Emit a verbatim copy of the lines below from the line with "Given: Open WhatsApp from the Dock" through the line with "Screen dimensions: 693x548", excluding pictures and everything outside that range.

DATA RECORDS:
········

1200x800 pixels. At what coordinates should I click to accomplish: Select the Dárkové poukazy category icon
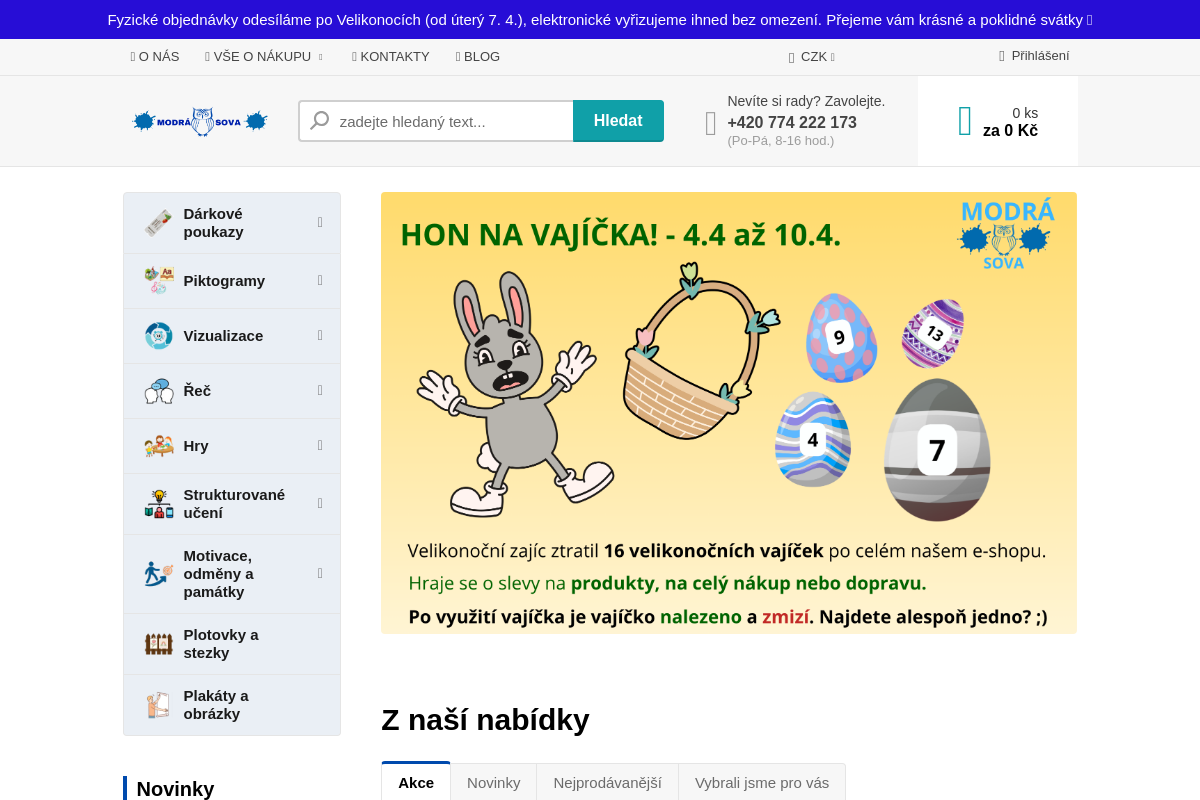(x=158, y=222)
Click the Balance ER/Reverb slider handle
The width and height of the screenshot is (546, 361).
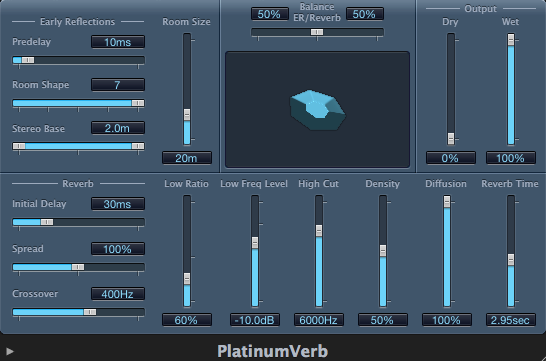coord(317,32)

········

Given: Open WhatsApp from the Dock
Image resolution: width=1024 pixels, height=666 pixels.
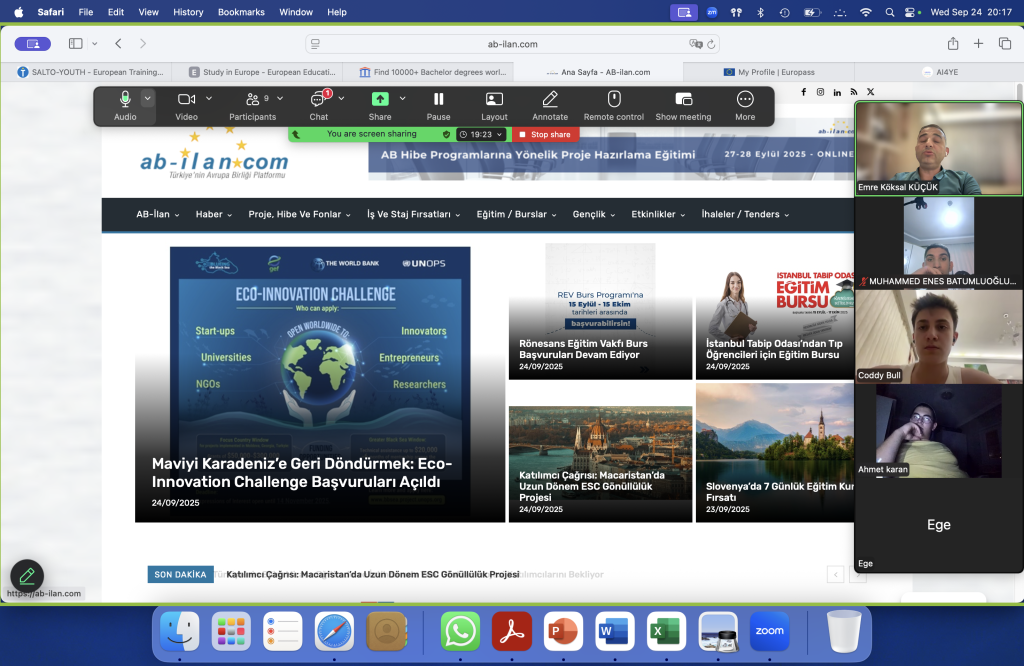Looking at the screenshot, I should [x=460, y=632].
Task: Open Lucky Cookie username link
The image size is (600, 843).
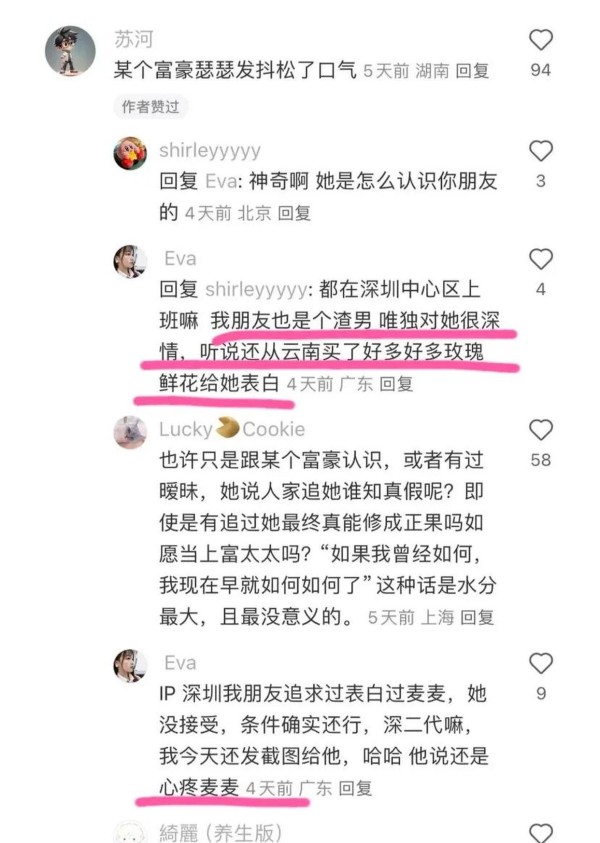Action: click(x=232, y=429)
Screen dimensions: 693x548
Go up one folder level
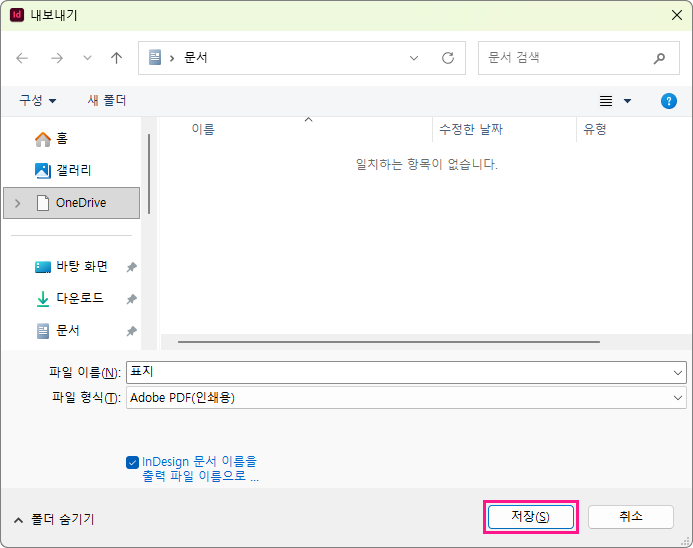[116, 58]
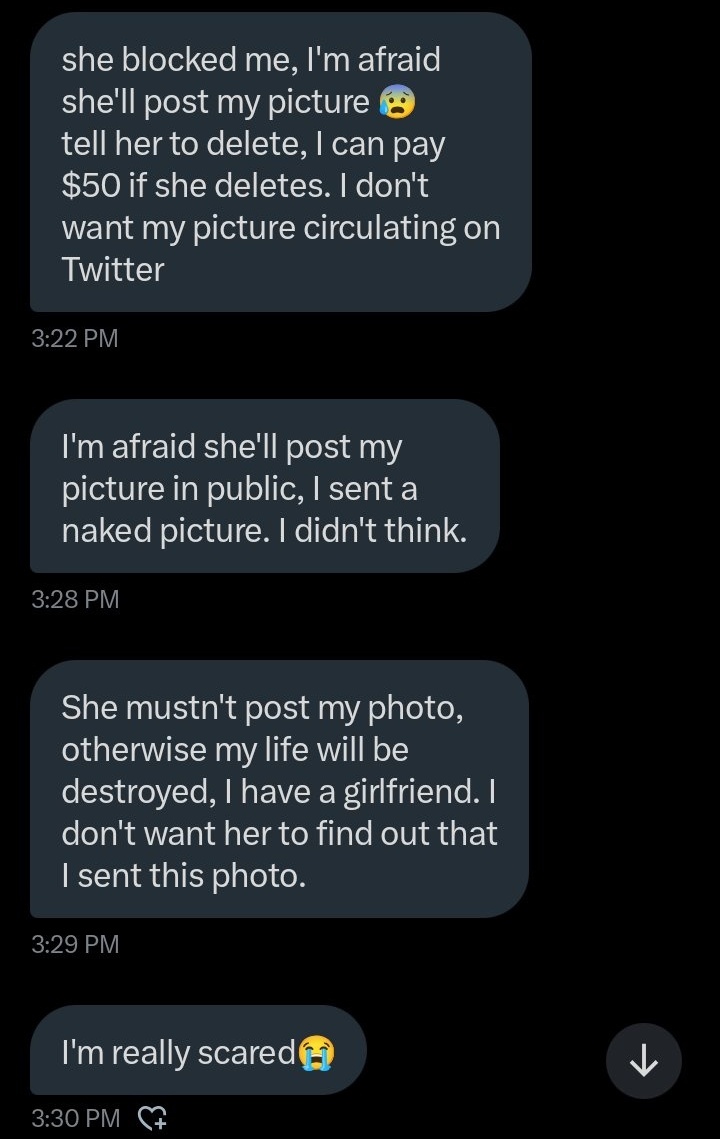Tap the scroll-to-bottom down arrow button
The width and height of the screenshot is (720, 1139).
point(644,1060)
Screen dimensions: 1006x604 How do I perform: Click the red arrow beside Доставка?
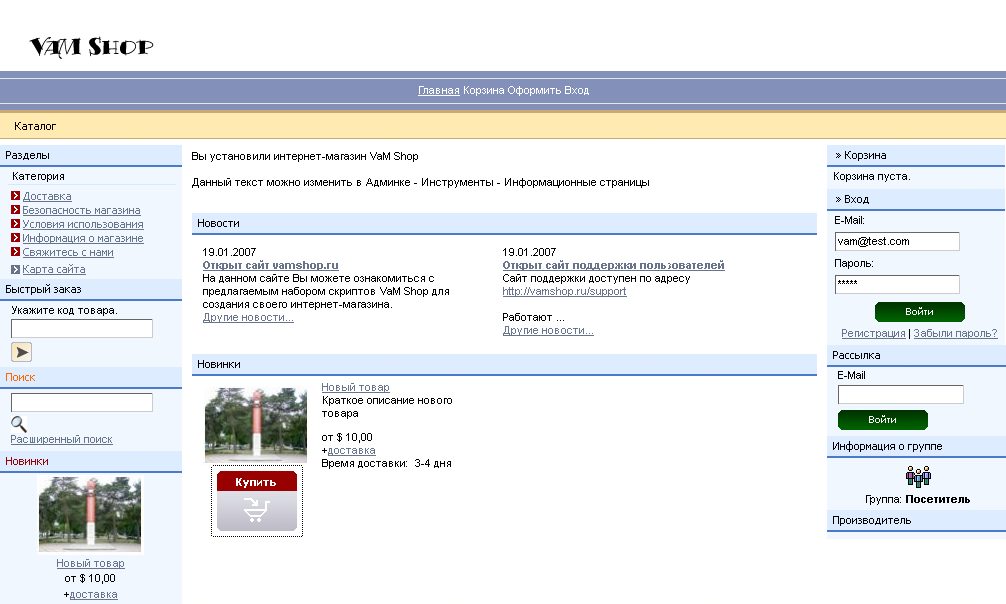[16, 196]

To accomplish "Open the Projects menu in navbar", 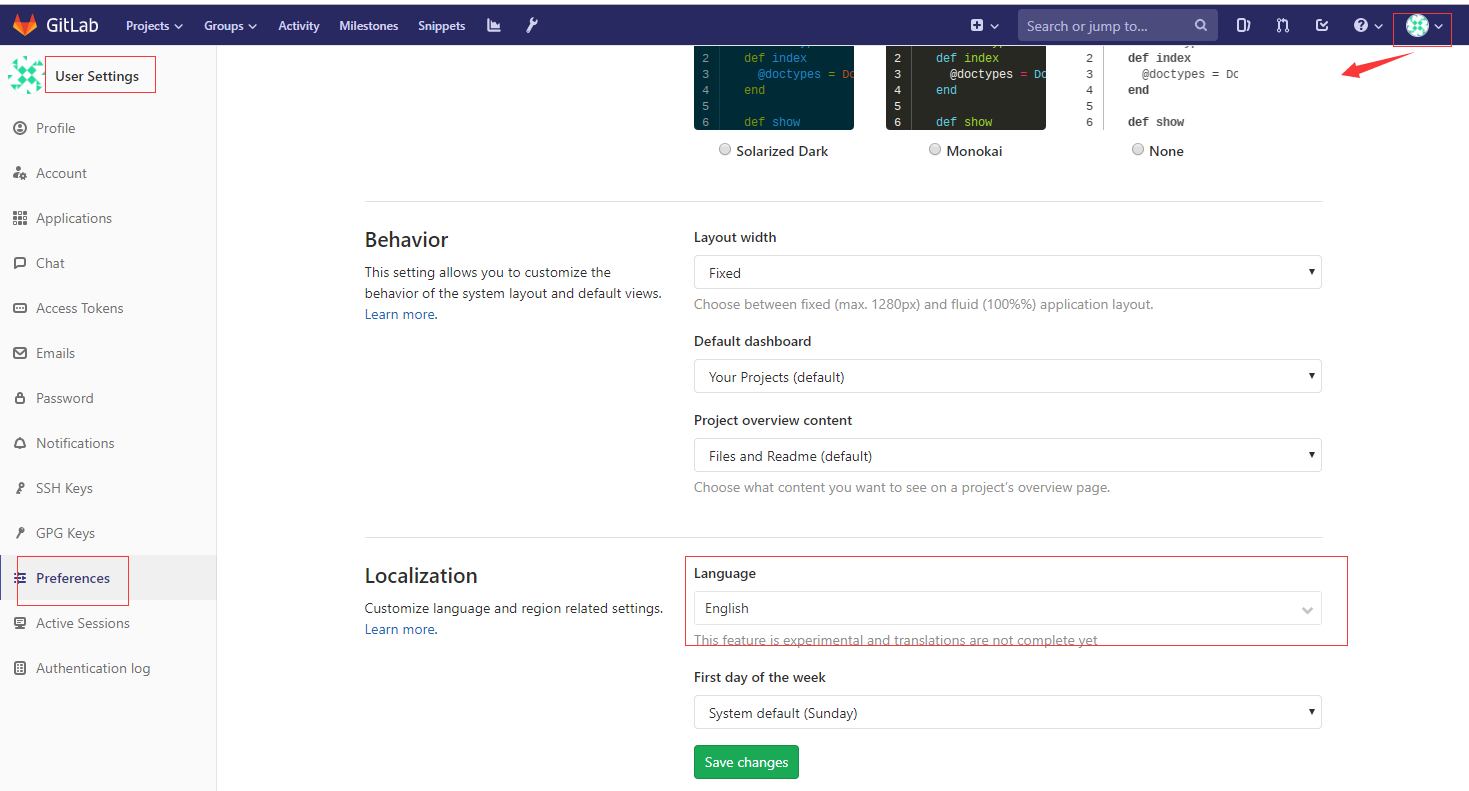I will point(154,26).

········

WRITTEN ANSWER:
Given: Open WhatsApp from the Dock
Image resolution: width=1024 pixels, height=666 pixels.
Looking at the screenshot, I should [x=460, y=632].
Task: Open Lucky Cookie username link
The image size is (600, 843).
Action: click(x=232, y=429)
Screen dimensions: 693x548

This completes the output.